2. The Bertrand Method
Developed by Stephen Bertrand, proprietor of The Perennial Flower
Farm in northern Iowa, this is an efficient method for treating
large numbers of seeds. Unbleached or oxygen-process whitened
(chlorine-free) coffee filters are cut into 3" squares (larger
for larger amounts of seed), and folded diagonally. The seed is
placed in the center, the ends folded towards the center, and the
top folded over and tucked in (jewelers fold). The name of the
seed or a number can be written on the fold with indelible pen.
GA-3 solution is placed in the wells of a small plastic
cocktail-type ice cube tray (the type for tiny cubes), or in a
regular ice cube tray for large amounts of seed. Each seed fold
is placed in a well to wick. up the solution. If different
concentrations of GA-3 are being tested at the same time, only
every other well is used, to prevent cross-mixing. After 24 hours
the folds are removed, blotted dry on a pad of toweling, and
either sown or placed in new folds for pre-chilling (cold
treatment) as described in Deno's book. The advantage of this
method is that the GA-3 concentration can be accurately
controlled, a necessity for certain seeds. The disadvantage is
that the solution will eventually break down, resulting in
decreasing concentrations or waste of solution.

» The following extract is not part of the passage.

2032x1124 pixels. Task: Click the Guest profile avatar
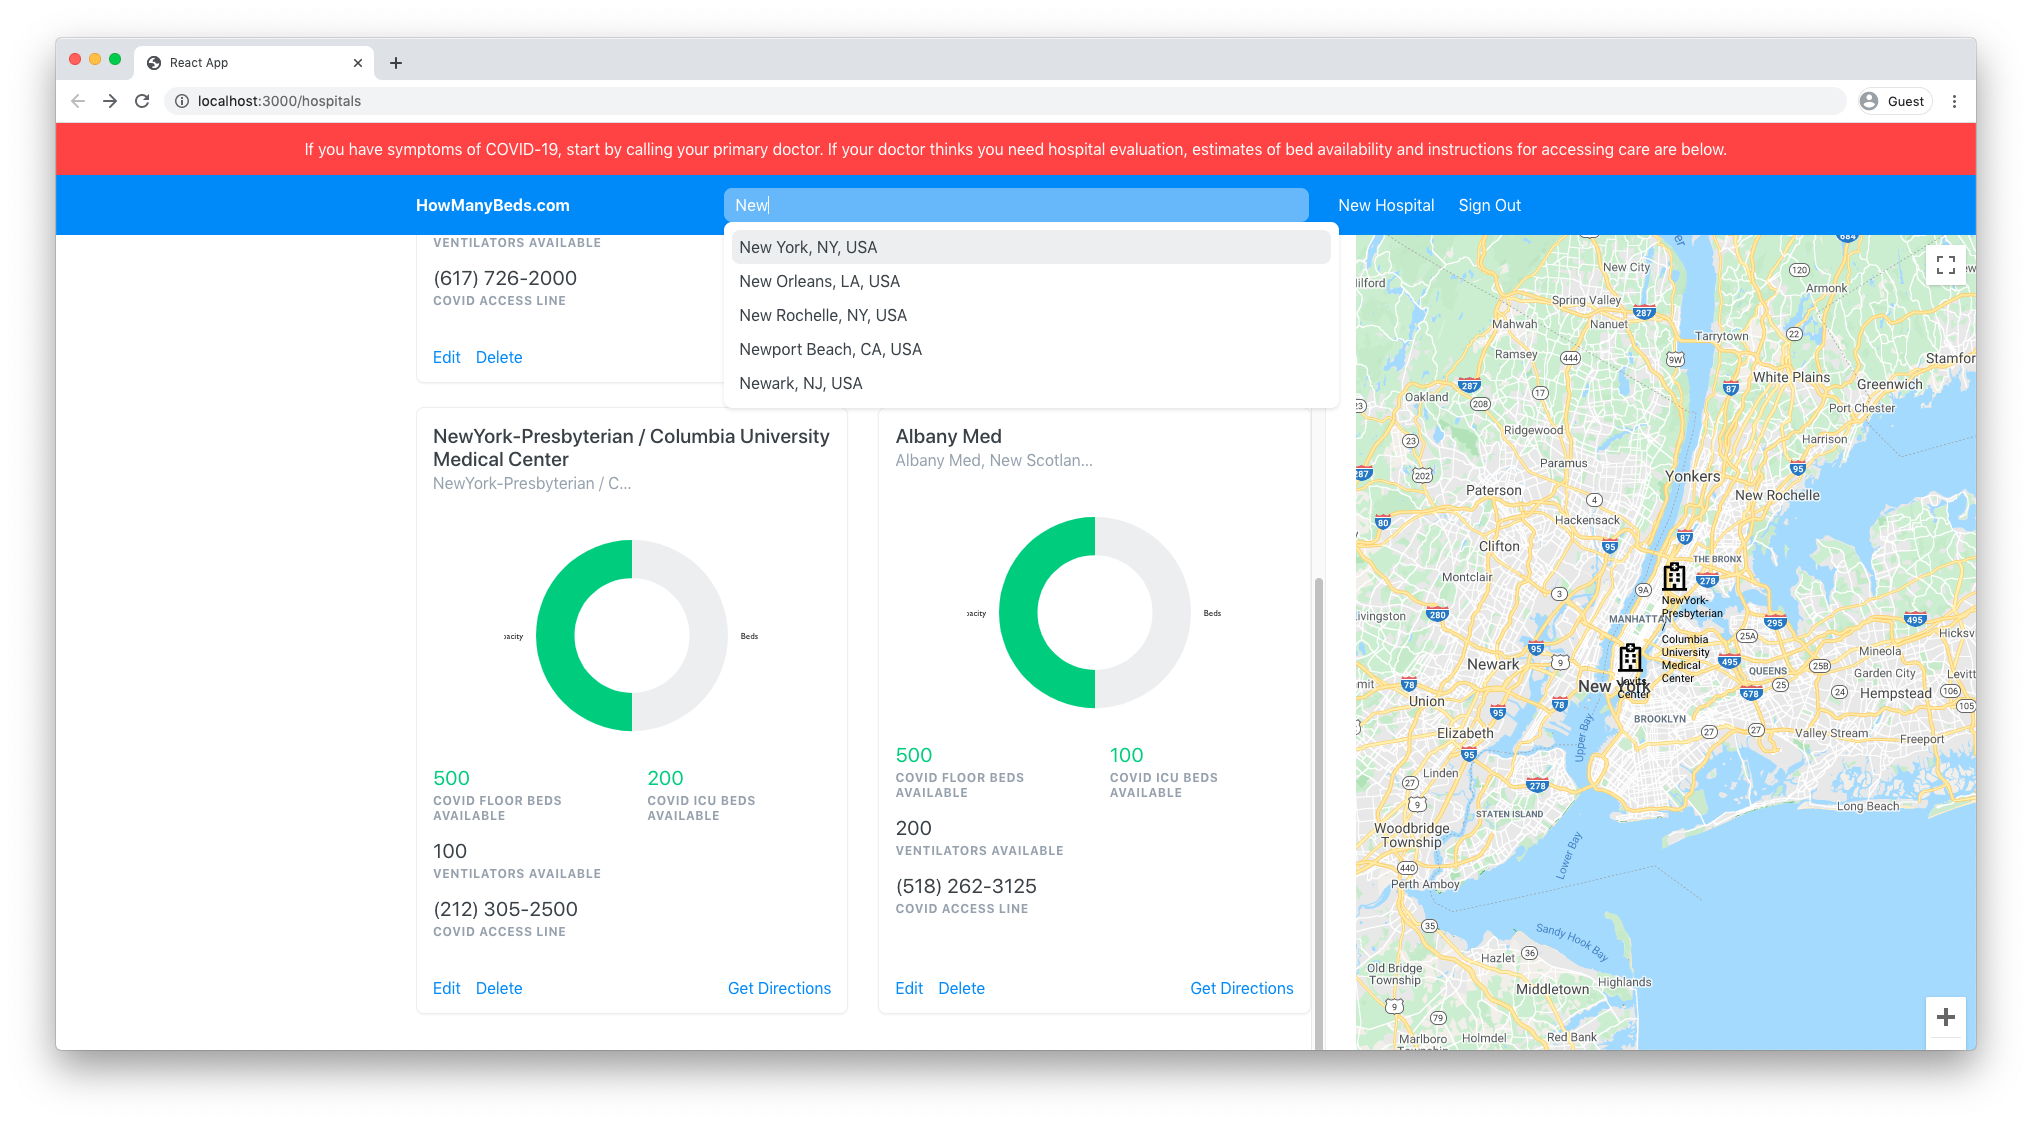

We have simplified these methods by acquiring petri dishes with disposable pads, and offering premixed packs of Gibberellic Acid-3 (GA-3), ready to mix with water, more about that later.
GA-3 is considered 'relatively non-toxic'. According to the MSDS (Material Safety Data Sheet), the LD50 (lethal dose 50) or the dose which kills 50% of the test animals, is 1000 to 25,000 milligrams per kilogram of body weight in mice, dogs and rats. Applied to humans, this would mean a 75 kilogram (165 pound) person could be killed by consuming between 75 and 1875 grams (2.6 ounces to about 4 pounds) of the 90% GA-3 powder. "In reproductive studies in rats, no maternal or fetal toxicity, or other adverse effects to the fetus were noted following large doses (1000mg/kg/day) of Gibberellic acid." --MSDS. The powder may cause eye irritation; in case of contact, flush with plenty of water.

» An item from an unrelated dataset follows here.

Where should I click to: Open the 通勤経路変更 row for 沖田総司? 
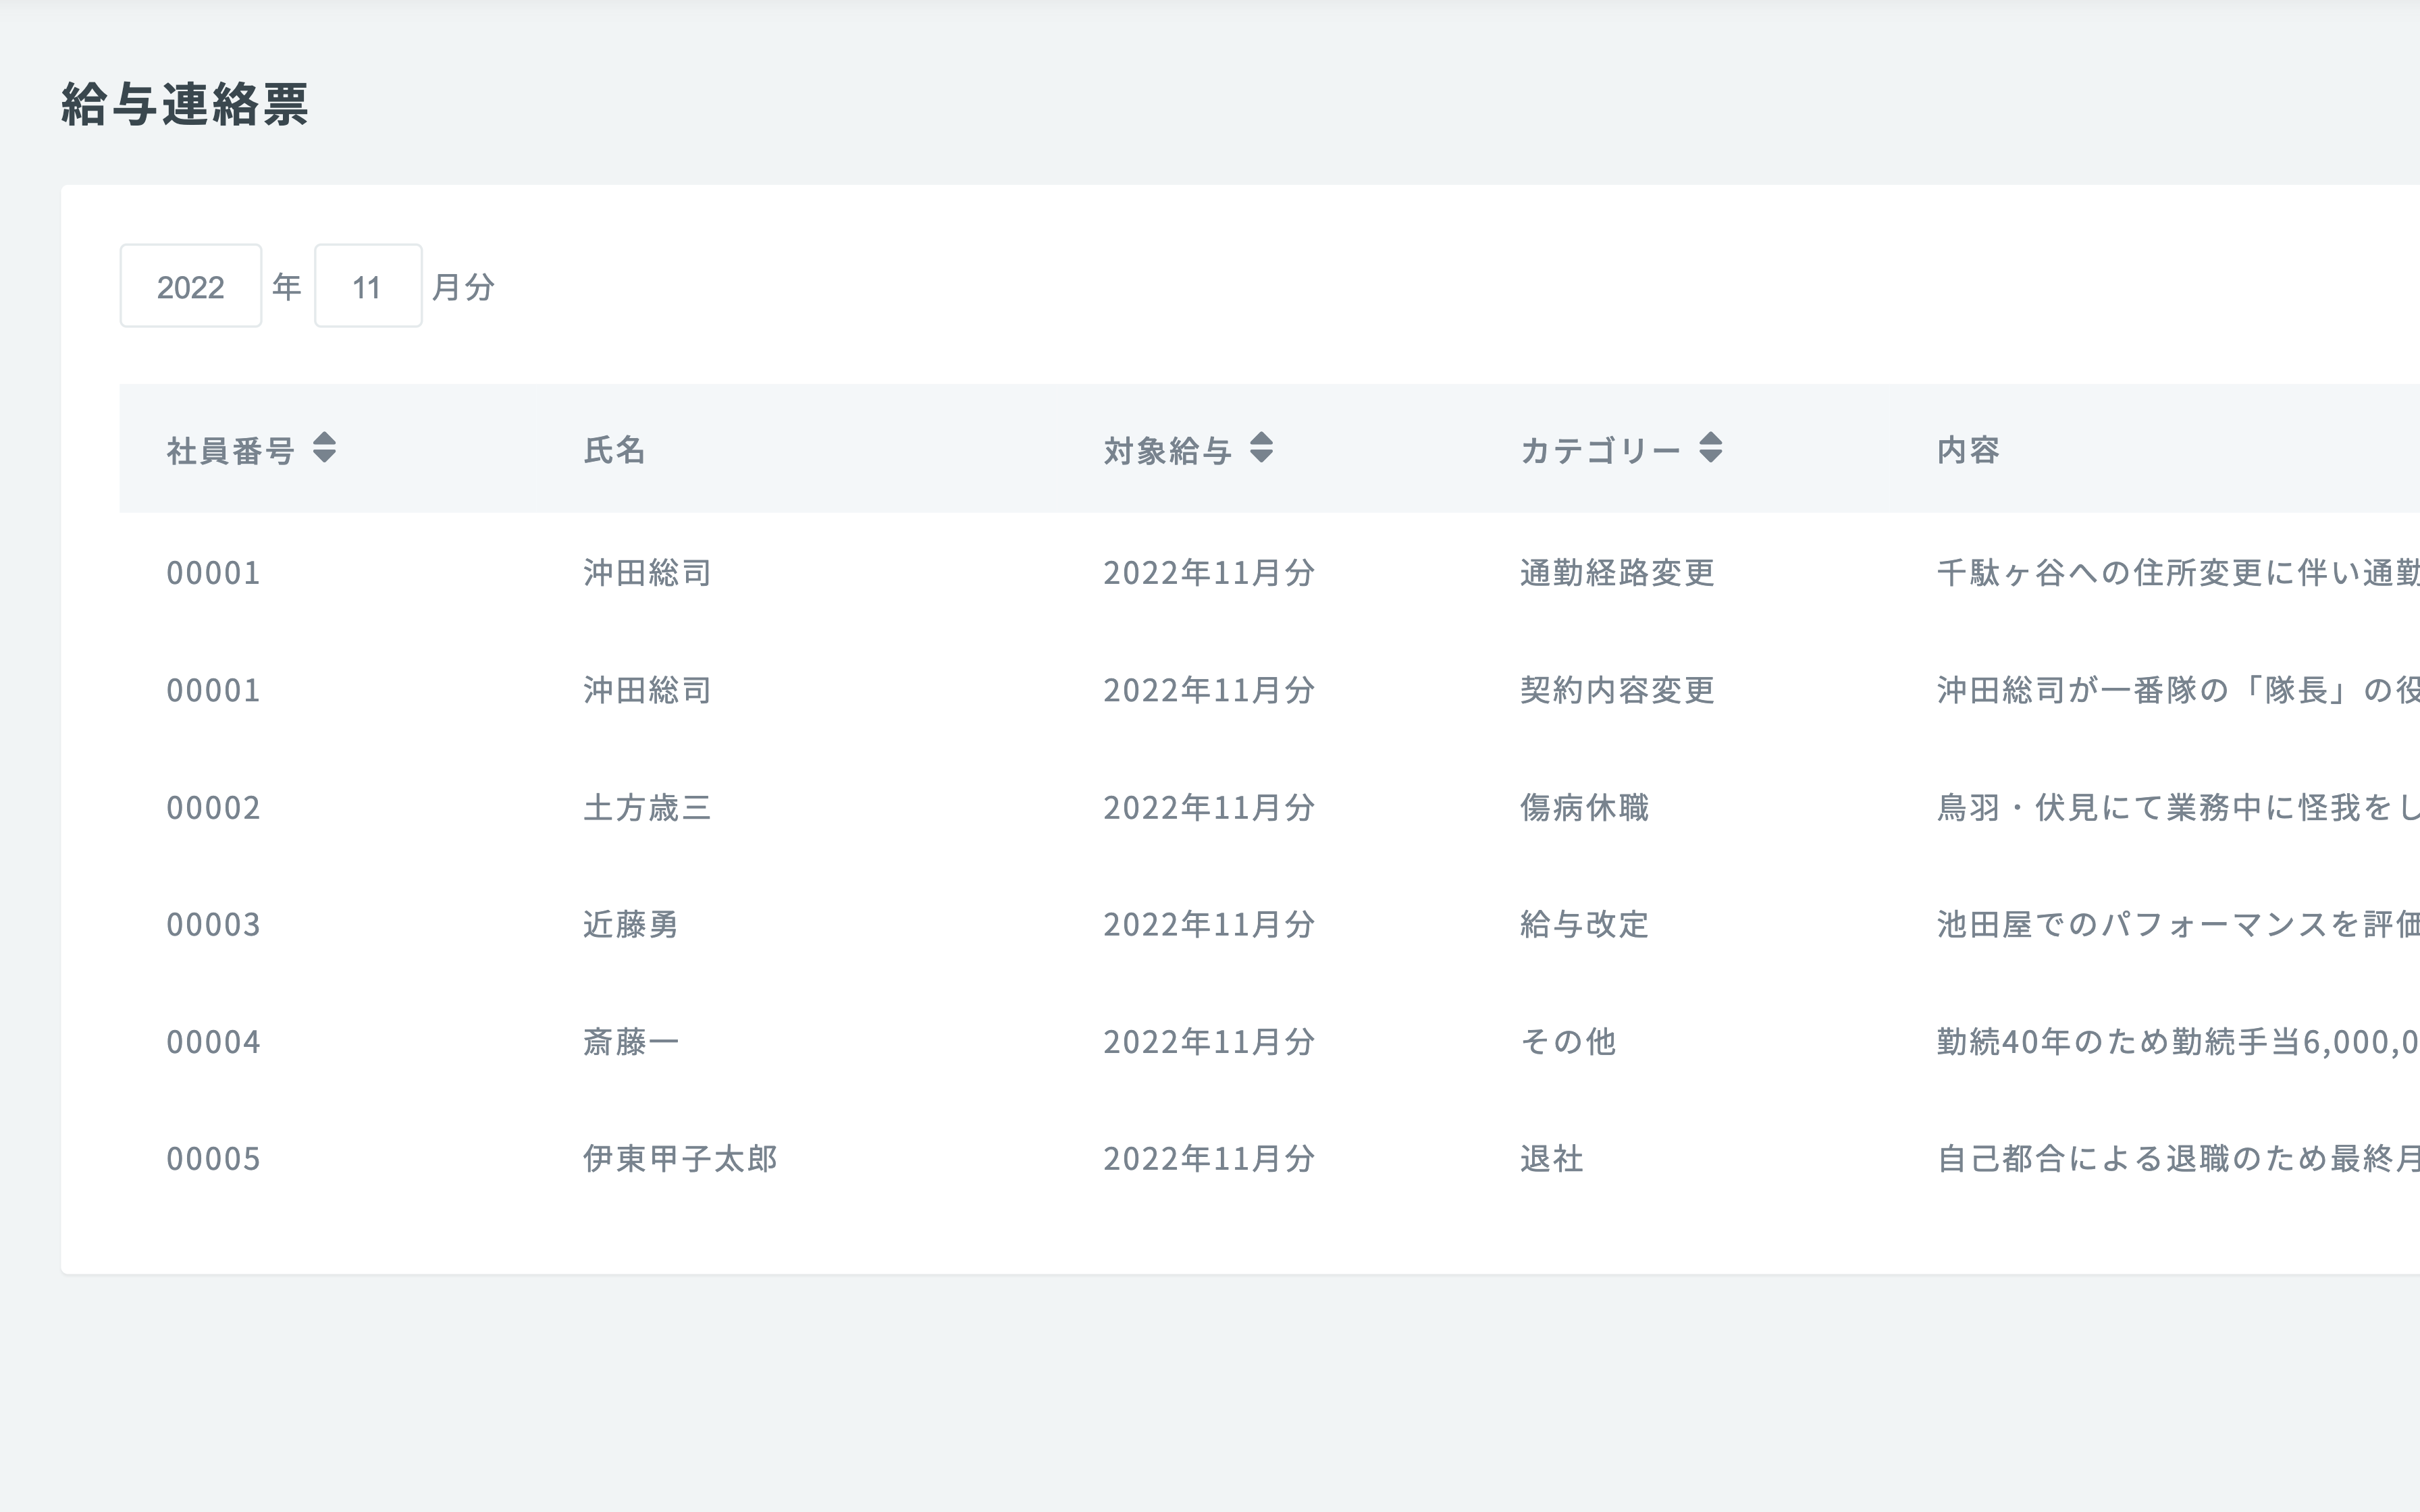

The relative non-toxicity of GA-3 and its use on food crops should not encourage careless handling - always keep out of reach of children, avoid contact with skin, eyes and clothing, wash hands after using, or use rubber gloves. Do not use on food crops or for any other purpose than seed germination research. Properly dispose of toweling or filter papers after use, thoroughly wash implements, then rinse with vinegar, then rinse again.
Do not contaminate soil - GA-3 is highly persistent and bioactive and may remain in soil for some months and affect plant growth. A healthy organic soil with strong microbial growth will probably break it down fastest. Plants vary widely in their sensitivity to GA-3. Remember that while GA-3 is sprayed on table grapes at a rate of 1 milligram per 1.7 square feet (26 grams per acre), that same milligram could cause cone formation on 500,000 Cupressus shoots. Remember that while GA-3 is naturally present in common foods like corn, it is only in billionth of a gram quantities.
Many workers use 1000ppm for everything, but this may be too strong for many seeds. Stephen Bertrand, after many years experience using GA-3, reports that he uses 500ppm for most species, due to less trouble with excessive elongation of seedlings, followed by 1000ppm, and lesser amounts of the 750ppm and 375ppm solutions. With many seeds, he says that a few in each lot will etiolate (elongate excessively), and the trick is to find the solution giving the most healthy seedlings.
Solutions of GA-3 are said to break down with time or exposure to sunlight, so store in a dark place. Kept in the dark it stores for years.